How to Change the Tick Speed in Minecraft

Minecraft runs on an internal clock that governs nearly everything happening in your world — crop growth, fire spread, weather changes, mob behavior, and more. Understanding and adjusting that clock gives you meaningful control over how your game world behaves. Here's what tick speed actually means, how to change it, and why the right value depends entirely on what you're trying to do.

What Is Tick Speed in Minecraft?

Minecraft processes game logic in discrete time steps called ticks. The game targets 20 ticks per second (TPS) — meaning one full game cycle happens every 0.05 seconds. This is the engine's heartbeat.

Random tick speed is a separate, related concept. It controls how often random game events are triggered per chunk per tick. These events include:

  • Crop and grass growth
  • Leaf decay
  • Fire spreading or extinguishing
  • Bamboo, kelp, and sugar cane growth
  • Composting and some block state changes

The default random tick speed is 3, which is Mojang's baseline for a natural, balanced survival experience. Changing this number speeds up or slows down those random events — it does not change the core 20 TPS engine speed.

How to Change Tick Speed Using a Game Command

Changing random tick speed requires cheats enabled in your world, or operator permissions on a server. The command is the same across Java and Bedrock editions:

/gamerule randomTickSpeed [value] 

To check your current setting:

/gamerule randomTickSpeed 

To set it to a specific value, replace [value] with any whole number. For example:

/gamerule randomTickSpeed 10 

This command takes effect immediately — no restart required.

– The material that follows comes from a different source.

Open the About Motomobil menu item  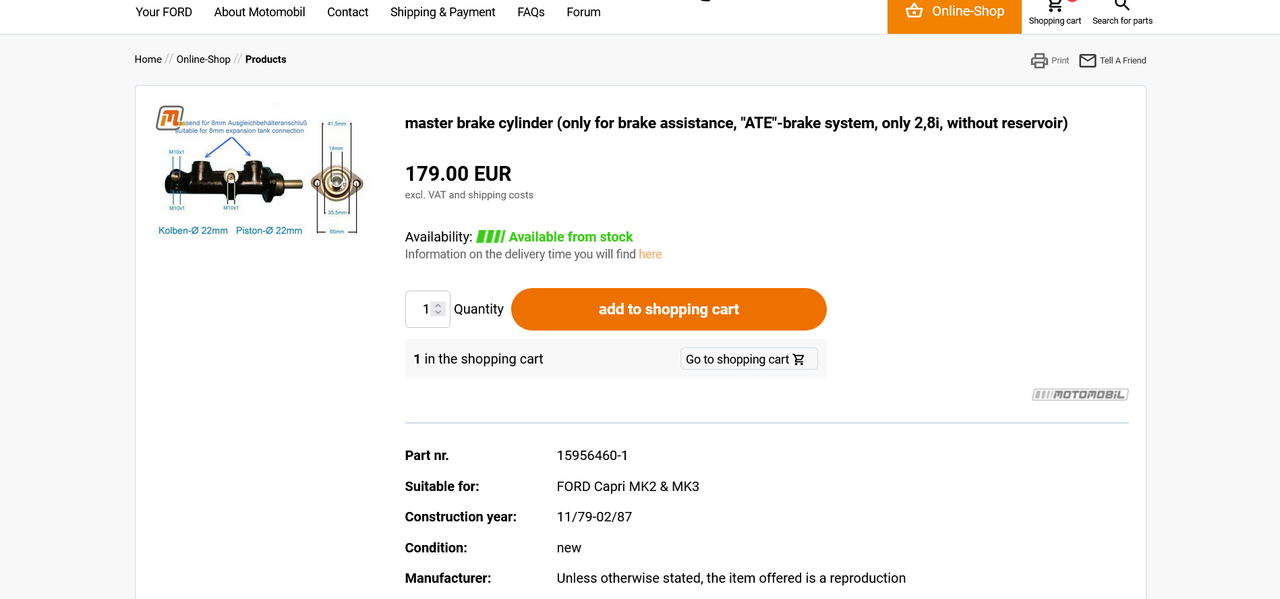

What Different Values Actually Do

ValueEffect
0Disables random ticking entirely — crops stop growing, fire doesn't spread
1Very slow — near-frozen natural progression
3Default — natural survival pacing
10–20Noticeably faster crop and plant growth
100+Extremely accelerated — forests can burn rapidly, crops mature almost instantly
1000+Effectively instant for most random events; can cause performance issues

⚡ High values aren't free — they increase the number of block updates processed per tick, which raises CPU load. On weaker hardware or large servers, values above 100 can cause noticeable lag.

Java Edition vs. Bedrock Edition

The /gamerule randomTickSpeed command works in both Java and Bedrock, but there are behavioral differences worth knowing:

  • Java Edition applies tick speed globally across all loaded chunks.
  • Bedrock Edition behaves similarly but may have slight differences in which block types respond to random ticks, particularly around some plant and weather interactions.
  • In Java Edition, random tick speed affects all three dimensions (Overworld, Nether, End) simultaneously when set via command.

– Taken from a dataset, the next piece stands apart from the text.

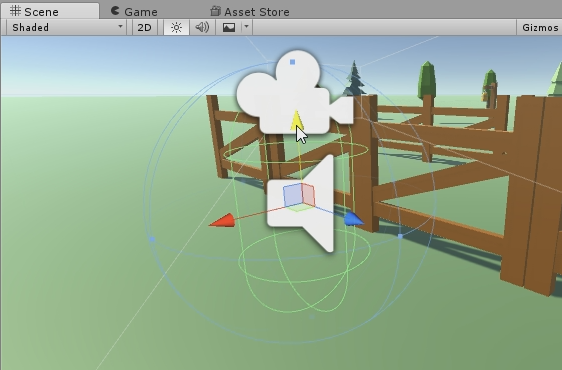Click the top blue audio range handle
Viewport: 562px width, 370px height.
[x=292, y=62]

If you're playing on a server, only operators (permission level 2 or higher) can run /gamerule commands. Server owners can also set default gamerules in server.properties or through admin plugins.

Common Use Cases and Their Trade-offs

🌱 Farming and automation builds — Players building large-scale crop farms often raise tick speed during testing to verify farm mechanics without waiting. The trade-off is that it makes the test environment unrealistic compared to standard survival.

Adventure maps and custom scenarios — Map makers sometimes set tick speed to 0 to freeze environmental changes, preventing fire spread or unintended crop growth during scripted sequences.

Performance optimization — Lowering tick speed below 3 can reduce server load in heavily populated worlds where chunk processing is a bottleneck. It's a real lever, though a blunt one.

Survival gameplay — Most survival players leave it at the default 3. Raising it can make the game feel artificially easy; lowering it can make farming tediously slow.

What Tick Speed Cannot Control

It's worth being clear about limitations:

  • Mob spawning rates are not directly controlled by random tick speed — those follow separate spawn cycle logic.
  • Redstone timing runs on the core 20 TPS clock, which cannot be changed through in-game commands. Redstone circuits will always tick at the same rate regardless of randomTickSpeed.
  • Day/night cycle speed is controlled by a different gamerule — /gamerule doDaylightCycle toggles it on or off, but adjusting cycle speed requires a different approach (such as time commands).
  • You cannot change the base 20 TPS engine speed through vanilla commands. That's a server-level or hardware performance factor, not a configurable gamerule.

Variables That Affect the Right Value for Your World

Several factors determine what tick speed makes sense:

  • Hardware capability — Higher values demand more processing. A solo player on a modern PC handles 100 easily; a shared server with 20 players might struggle at 20.
  • World size and loaded chunks — More loaded chunks means more blocks receiving random ticks per cycle. The load scales with tick speed multiplied by loaded area.
  • Game mode and purpose — Creative builds, survival worlds, server economies, and technical farms each have different tolerances and goals.
  • Existing automation — If you have large automated farms already running, raising tick speed can create item overflow or unexpected behavior faster than your systems can handle.

The default of 3 exists because it balances realism, performance, and playability across the widest range of setups — but it was never meant to be the only valid choice. What your world actually needs depends on the kind of experience you're building and the hardware running it.